Basically the kids are on mobile which is the platform driving consumer behaviour. This is the engine behind the proliferation of apps like WhatsApp & Instagram which focus on more specific mobile needs like photo sharing and cheap messaging. According to research published today by the GlobalWebIndex, Instagram is growing the fastest of all social media sites worldwide, increasing its active user base by 23% in the last six months. But on an overall basis, it’s still behind the likes of Facebook, YouTube, Google+, Twitter and LinkedIn — which come respectively in at positions 1-5 of the world’s most popular social platforms in terms of penetration. http://techcrunch.com/2014/01/21/in...bile-devices-rule-over-pcs-for-social-access/
A recent study suggests... you are probably correct. http://www.slate.com/blogs/the_worl...of_information_can_make_them_more_likely.html I’ve written a bit before on this blog about the ineffectiveness of governments doing things like blocking Twitter or shutting down the Internet entirely during political crises.
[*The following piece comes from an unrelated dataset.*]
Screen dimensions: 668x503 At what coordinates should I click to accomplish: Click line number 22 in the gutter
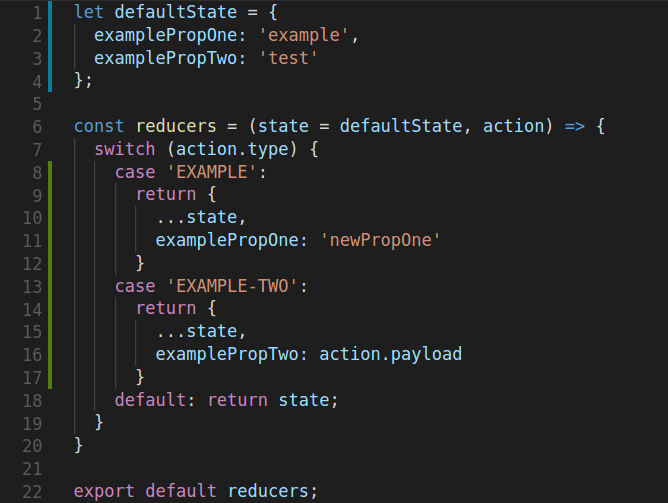[33, 490]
But in a new article for the journal Political Communication, Yale Ph.D. candidate Navid Hassanpour takes this further by arguing that information blackouts actually aid political protesters. “Disrupting media and mobile communications promotes local mobilization, helps empower the radicals, and increase the dispersion of protests,” he writes. Some historical examples seem to bear this out. The largest demonstrations of the Iranian Revolution of 1979 took place during an information blackout caused by a journalists strike. Pamphlets and samizdat audio cassettes filled the vacuum. Newspapers in Petrograd also ceased publication for a week that corresponded with some of the earliest protests of the Russian Revolution in February 1917. According to Hassanpour’s hypothesis, when normal methods of spreading information are cut off, it “forces citizens to rely on each other for gaining information about the political and social atmosphere, while the state is deprived of its direct and indirect propaganda and supervision tools. In such a situation, citizens are influenced by their peers including their radical neighbors in their local networks.” It also disperses people geographically. Individuals have to leave their homes to figure out what is going on or find family members, which can cause large crowds to assemble. The central example of Hassanpour’s paper was Hosni Mubarak’s move to shut down Internet and mobile phone service entirely in Egypt on Jan. 28, 2011. Three days earlier a social media campaign organized by the April 6 Youth Movement had been instrumental in organizing large protests in Tahrir Square. But rather than stalling the movement, the government’s shutdown of the means of communications seemed to accelerate it. Partly, this was the result of activists figuring out ways to circumvent the ban. But partly, it was a result of people going out on the street and talking to each other. In short, so long as people have food and internet, the people served by these decisions don't need to worry that much.